Apr 24, 2020
In this episode, I talk to the artist Marcelina Gonzales about challenging preconceptions of being a Hispanic female through her work. Marcelina creates meticulous pieces that combine paint and resin to recreate memories of her youth. In our conversation, she discusses how she navigated her experience from adolescence to womanhood while growing up in Brownsville, a border-town located at the southernmost tip of Texas. The Rio Grande Valley, the area where she came of age, is a unique place for its fusion of Mexican and American culture and traditions yet it is often regarded with contempt by outlets that promote its poverty, lack of education, and danger. Marcelina works to reconcile the shame triggered by the circumstances and external barriers set by her perceived identity, ability, and class. Ultimately she seeks empowerment as she works to destroy the expected social, political, economic, religious, and sexual role of a female living in today’s America.
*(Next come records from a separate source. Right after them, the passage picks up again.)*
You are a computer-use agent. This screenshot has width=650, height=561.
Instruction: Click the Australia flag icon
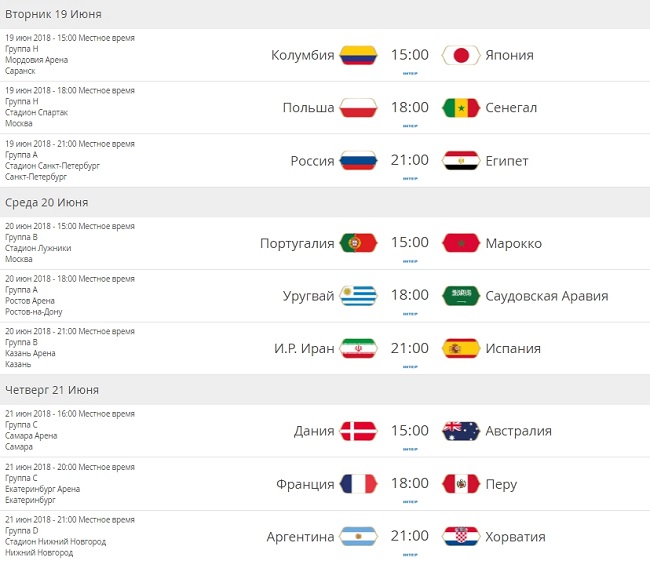[x=460, y=431]
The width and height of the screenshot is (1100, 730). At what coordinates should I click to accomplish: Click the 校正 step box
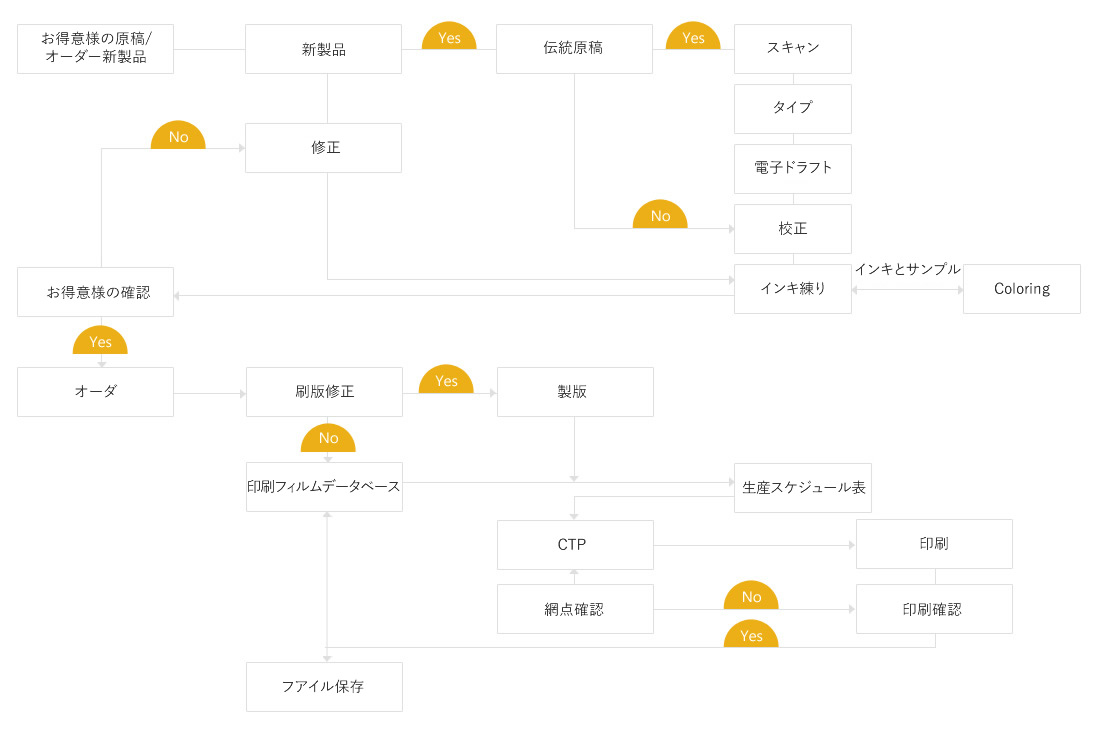coord(792,229)
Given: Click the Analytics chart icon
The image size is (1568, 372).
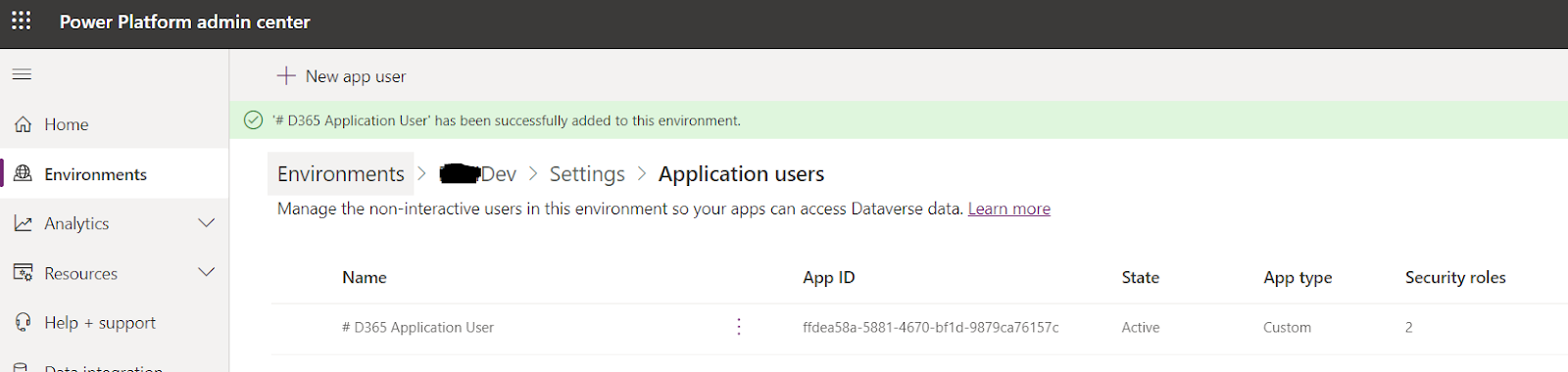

Marcelina’s work has been exhibited repeatedly throughout Texas in galleries and exhibitions such as Freight Gallery in San Antonio, Fort Worth’s Fort Works Art competitive “40 under 40” Exhibition, the El Paso International Museum of Art, and at the 500X Gallery in Dallas, Texas. She has been included in several juried exhibitions throughout the United States including the Rosetta Hunter Gallery located in Seattle Central College and in exhibitions spaces in Los Angeles and New York City. She has also had the opportunity to travel internationally with her work to places such as Berlin, Germany, Budapest, Hungary, and Dubai in the United Arab Emirates. Most recently she took part in a 3 person exhibition in New York City’s Chelsea Gallery, Field Projects. In January 2020 she was awarded a grant by the The Brownsville Beautification Committee, in partnership with the City of Brownsville, City of Matamoros and the Mexican Consulate in Brownsville to create a mural in her hometown for Sin Fronteras/Without Borders, an initiative created to unify the border cities.